> **PROVIDED TEXT**
The big Prada turnround is gathering momentum. In its half year report in June, the group reported a 9 per cent rise in revenues, while profits rose around 11 per cent. The company, which includes Church’s footwear and Miu Miu in its portfolio, has been undergoing a major overhaul in the two years since seeing its market value halve, and the fruits of its efforts are starting to show.
Patrizio Bertelli, the Prada chief executive, has souped up the brand’s ecommerce offering and developed new product. The relaunch of Linea Rossa a fortnight ago, the Prada sports line first released in 1997, has been an especially bright idea. Bits of the collection, with its signature red line, have been appearing on the catwalk for a while in both the men’s and womenswear collections. But the decision to put more focus on this long-neglected category, at a time when fashion is all about utilitarian smarts, suggests the company is attuned to the rhythms of the market once again.
In the meantime, the design team has been reissuing new versions of Prada’s archive hits. Throughout the month I’ve been spotting people in the house’s banana print, which first appeared in 2011. Likewise the flame print shirts and peppy mohair flame sweaters of 2012. And there’s still a market for the lipstick-print pleat skirt of 2000 (you know, the one that Charlotte wore in Sex and the City). All are in store again, and have proved infinitely enduring. Why wouldn’t they? They’re great.

> **GIVEN DATA**
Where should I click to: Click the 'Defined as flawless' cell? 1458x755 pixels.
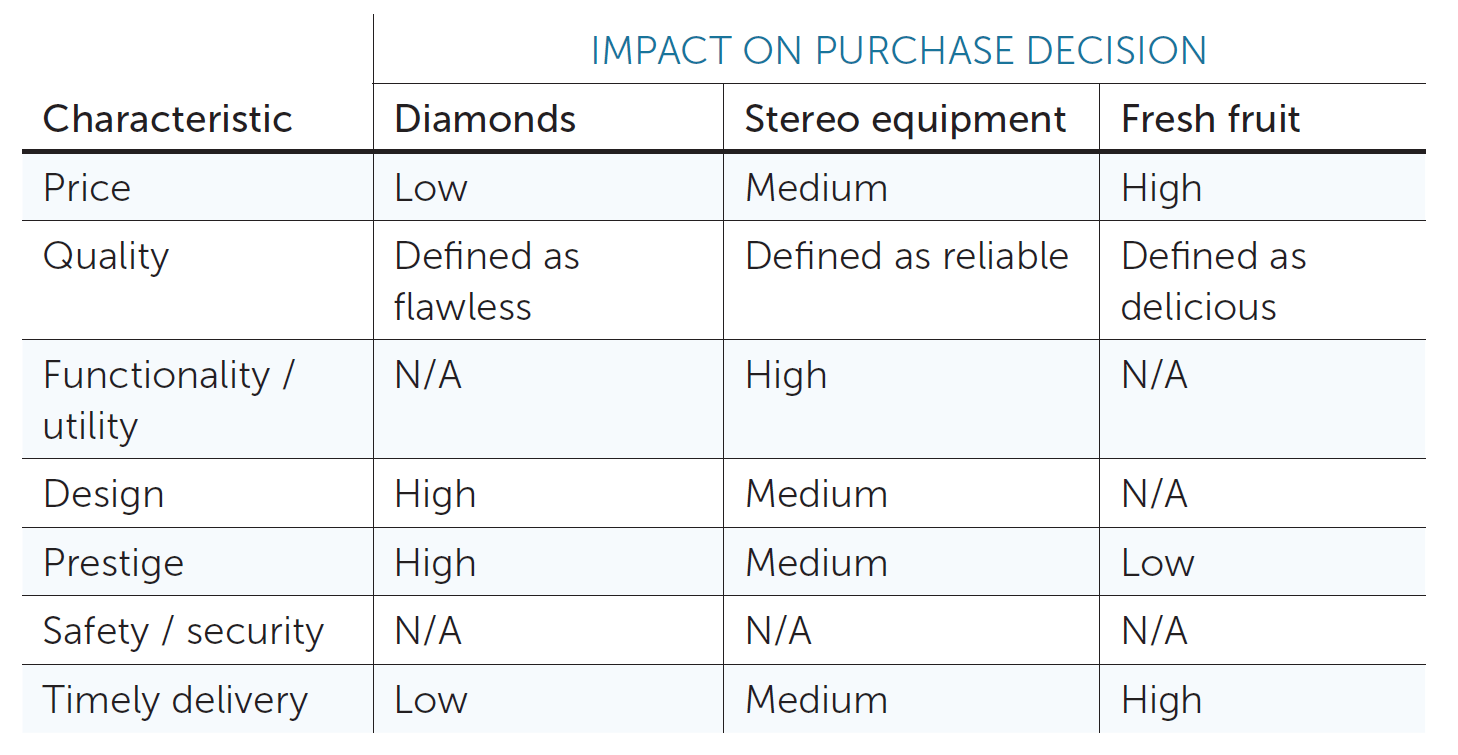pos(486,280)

> **TASKS FOR THIS EXERCISE**
1 – Please copy the Prada passage from "In the meantime, the" up to and including "they? They’re great.".
2 – Carry on the passage about Prada's turnaround from the point where it ends.

> **ANSWERS TO THE PROBLEMS**
1 –
In the meantime, the design team has been reissuing new versions of Prada’s archive hits. Throughout the month I’ve been spotting people in the house’s banana print, which first appeared in 2011. Likewise the flame print shirts and peppy mohair flame sweaters of 2012. And there’s still a market for the lipstick-print pleat skirt of 2000 (you know, the one that Charlotte wore in Sex and the City). All are in store again, and have proved infinitely enduring. Why wouldn’t they? They’re great.

2 –
Of course, no designer only wants to play their greatest hits. But for Prada, the reissues have been essential in reclaiming the brand’s relevance, and putting it back on the map.
Likewise, for SS19, Miuccia Prada was playing with many of the styles and fabrications that have long intrigued her. Staged in the Prada Foundation’s new live performance space this Thursday, she sent out many of her trademark looks: heavy T-shirt jersey dresses, Bauhaus shorts, duchesse satin jackets, socks, princess coats and knee-grazing skirts. She then spliced them with perky accessories to renew it again.
The models wore huge inflated headbands that looked like haloes and carried glossy structured handbags. Conservative looks were punched up with tougher details — a series of studs on a shirt, a boxy black leather jacket, keyhole detail sweaters and stretchy bodysuits in jersey that scooped down to the navel and strapped around the ribs.
Miuccia Prada, who loves her contradictions, said the collection was about the tensions between progressive radicalism and “extreme conservatism”. Her clothes were a balance of the sweet and the subversive. She always wants a wardrobe to upset the status quo and according to her vision, we will be fighting the new fascism in a sock shoe and a leotard.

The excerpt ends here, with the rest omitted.